If there is anything typical of that Republic, it is the Bauhaus school, founded by the architect Walter Gropius in Weimar in 1919. A center for artists, craftsmen, and designers in which communion between aesthetics and practical utility was sought. In a room we see examples of his chairs, lamps and teapots – so modern and from a century ago – along with works by Paul Klee, Vasili Kandinsky (Bauhaus professors), László Moholy Nagy and El Lissitzky, of whom several are shown. of the covers he designed for books. The Bauhaus was also in the crosshairs of Nazism until it was closed in July 1933.
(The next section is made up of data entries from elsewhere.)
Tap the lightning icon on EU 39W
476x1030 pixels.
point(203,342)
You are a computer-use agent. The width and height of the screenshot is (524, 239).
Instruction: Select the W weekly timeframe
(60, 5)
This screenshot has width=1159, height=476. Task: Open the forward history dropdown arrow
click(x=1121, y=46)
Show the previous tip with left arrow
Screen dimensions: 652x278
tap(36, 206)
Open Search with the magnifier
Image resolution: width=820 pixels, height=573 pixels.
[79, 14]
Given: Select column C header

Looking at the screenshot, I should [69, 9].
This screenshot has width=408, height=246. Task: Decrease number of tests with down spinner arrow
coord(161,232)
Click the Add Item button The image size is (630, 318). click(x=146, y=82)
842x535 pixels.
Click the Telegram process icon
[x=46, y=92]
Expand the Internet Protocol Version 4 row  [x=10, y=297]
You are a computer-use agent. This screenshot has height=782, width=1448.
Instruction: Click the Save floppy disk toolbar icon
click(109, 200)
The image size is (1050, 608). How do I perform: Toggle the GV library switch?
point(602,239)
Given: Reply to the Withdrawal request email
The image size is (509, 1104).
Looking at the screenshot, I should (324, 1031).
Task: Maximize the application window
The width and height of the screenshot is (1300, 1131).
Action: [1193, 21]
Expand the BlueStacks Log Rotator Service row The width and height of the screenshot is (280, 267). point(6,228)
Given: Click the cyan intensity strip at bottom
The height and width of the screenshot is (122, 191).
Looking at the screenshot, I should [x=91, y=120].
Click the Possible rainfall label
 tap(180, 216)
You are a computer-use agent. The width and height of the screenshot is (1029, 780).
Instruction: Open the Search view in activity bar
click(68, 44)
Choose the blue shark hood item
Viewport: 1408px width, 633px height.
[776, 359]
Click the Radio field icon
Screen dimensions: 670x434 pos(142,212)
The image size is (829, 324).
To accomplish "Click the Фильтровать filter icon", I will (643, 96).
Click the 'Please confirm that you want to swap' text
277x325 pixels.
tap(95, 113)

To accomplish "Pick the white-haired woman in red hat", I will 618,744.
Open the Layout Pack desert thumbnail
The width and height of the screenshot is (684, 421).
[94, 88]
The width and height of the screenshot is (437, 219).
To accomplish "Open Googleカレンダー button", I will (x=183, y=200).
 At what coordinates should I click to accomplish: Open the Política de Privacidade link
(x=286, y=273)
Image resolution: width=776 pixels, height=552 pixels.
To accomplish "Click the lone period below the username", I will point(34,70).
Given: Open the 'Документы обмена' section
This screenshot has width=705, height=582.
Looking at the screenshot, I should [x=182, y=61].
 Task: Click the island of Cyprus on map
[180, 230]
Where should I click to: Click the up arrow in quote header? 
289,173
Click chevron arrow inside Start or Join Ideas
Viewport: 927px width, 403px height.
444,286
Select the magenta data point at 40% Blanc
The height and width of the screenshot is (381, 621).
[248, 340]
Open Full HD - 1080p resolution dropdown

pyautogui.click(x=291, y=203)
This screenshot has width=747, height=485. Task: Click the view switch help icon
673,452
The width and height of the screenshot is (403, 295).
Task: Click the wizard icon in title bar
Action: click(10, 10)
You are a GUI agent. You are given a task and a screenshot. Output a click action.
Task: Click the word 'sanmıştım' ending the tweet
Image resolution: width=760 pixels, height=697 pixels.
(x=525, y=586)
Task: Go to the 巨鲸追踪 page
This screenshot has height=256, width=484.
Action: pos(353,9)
Precisely, Pedragosa reflected, in the presentation to the press, how “uncertain times awaken monsters.” “It happened in 1924, when the extreme right won the elections in Thuringia (the region to which Weimar belongs) and since we are also in uncertain times, it has happened again” with the victory in Thuringia in September of the Alternative for Germany ultras
Returning to the historical narrative, after three general elections, in which no party was able to form a government, the president of the Republic, Hindenburg, still considered a hero of the Great War, appointed Hitler chancellor on January 30, 1933. A month later the Reichstag fire occurred, the burning of the German Parliament was used by Hitler to take repressive measures and eliminate rights. Another fire certified the death of the Weimar Republic. At the end of the exhibition is the filming of the night of May 10, 1933 in Berlin, the ghostly burning of some 40,000 books considered “anti-German”, thrown on the bonfire by young followers of the Nazi Party with Joseph Goebbels as master of the coven: “Here the (Weimar) Republic is destroyed. No to decadence and moral corruption!”